**Excerpted data**
BEGIN
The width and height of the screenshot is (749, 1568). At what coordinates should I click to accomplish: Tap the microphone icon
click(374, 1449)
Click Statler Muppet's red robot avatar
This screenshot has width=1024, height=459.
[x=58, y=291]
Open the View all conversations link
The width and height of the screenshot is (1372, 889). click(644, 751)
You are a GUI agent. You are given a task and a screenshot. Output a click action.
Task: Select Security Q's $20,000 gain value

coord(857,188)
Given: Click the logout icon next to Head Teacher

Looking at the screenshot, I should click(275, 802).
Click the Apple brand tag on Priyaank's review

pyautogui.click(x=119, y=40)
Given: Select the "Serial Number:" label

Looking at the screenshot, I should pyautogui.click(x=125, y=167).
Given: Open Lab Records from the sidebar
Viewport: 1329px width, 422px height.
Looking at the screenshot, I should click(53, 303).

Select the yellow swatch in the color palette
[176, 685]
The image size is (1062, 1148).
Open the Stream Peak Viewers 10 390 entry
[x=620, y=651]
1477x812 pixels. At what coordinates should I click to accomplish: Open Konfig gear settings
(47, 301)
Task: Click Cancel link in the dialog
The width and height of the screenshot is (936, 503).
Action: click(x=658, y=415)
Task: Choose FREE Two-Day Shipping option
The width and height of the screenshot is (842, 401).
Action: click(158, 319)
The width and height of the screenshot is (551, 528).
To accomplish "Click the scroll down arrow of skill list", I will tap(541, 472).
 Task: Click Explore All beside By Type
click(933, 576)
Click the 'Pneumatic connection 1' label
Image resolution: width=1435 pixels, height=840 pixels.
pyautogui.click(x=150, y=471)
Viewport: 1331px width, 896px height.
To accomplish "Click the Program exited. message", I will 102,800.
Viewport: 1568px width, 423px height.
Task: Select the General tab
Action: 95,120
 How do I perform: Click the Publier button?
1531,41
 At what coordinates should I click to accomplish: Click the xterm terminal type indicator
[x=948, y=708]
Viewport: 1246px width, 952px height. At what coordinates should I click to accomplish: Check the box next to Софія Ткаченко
END
**Written request**
Convert all of the material above into a numbered list with one line per entry, leaving out the blank lines.

**Exercise response**
1. The width and height of the screenshot is (749, 1568). At what coordinates should I click to accomplish: Tap the microphone icon
2. click(374, 1449)
3. Click Statler Muppet's red robot avatar
4. This screenshot has width=1024, height=459.
5. [x=58, y=291]
6. Open the View all conversations link
7. The width and height of the screenshot is (1372, 889). click(644, 751)
8. You are a GUI agent. You are given a task and a screenshot. Output a click action.
9. Task: Select Security Q's $20,000 gain value
10. coord(857,188)
11. Given: Click the logout icon next to Head Teacher
12. Looking at the screenshot, I should click(275, 802).
13. Click the Apple brand tag on Priyaank's review
14. pyautogui.click(x=119, y=40)
15. Given: Select the "Serial Number:" label
16. Looking at the screenshot, I should pyautogui.click(x=125, y=167).
17. Given: Open Lab Records from the sidebar
18. Viewport: 1329px width, 422px height.
19. Looking at the screenshot, I should click(53, 303).
20. Select the yellow swatch in the color palette
21. [176, 685]
22. The image size is (1062, 1148).
23. Open the Stream Peak Viewers 10 390 entry
24. [x=620, y=651]
25. 1477x812 pixels. At what coordinates should I click to accomplish: Open Konfig gear settings
26. (47, 301)
27. Task: Click Cancel link in the dialog
28. The width and height of the screenshot is (936, 503).
29. Action: click(x=658, y=415)
30. Task: Choose FREE Two-Day Shipping option
31. The width and height of the screenshot is (842, 401).
32. Action: click(158, 319)
33. The width and height of the screenshot is (551, 528).
34. To accomplish "Click the scroll down arrow of skill list", I will tap(541, 472).
35.  Task: Click Explore All beside By Type
36. click(933, 576)
37. Click the 'Pneumatic connection 1' label
38. Image resolution: width=1435 pixels, height=840 pixels.
39. pyautogui.click(x=150, y=471)
40. Viewport: 1331px width, 896px height.
41. To accomplish "Click the Program exited. message", I will 102,800.
42. Viewport: 1568px width, 423px height.
43. Task: Select the General tab
44. Action: 95,120
45.  How do I perform: Click the Publier button?
46. 1531,41
47.  At what coordinates should I click to accomplish: Click the xterm terminal type indicator
48. [x=948, y=708]
49. Viewport: 1246px width, 952px height. At what coordinates should I click to accomplish: Check the box next to Софія Ткаченко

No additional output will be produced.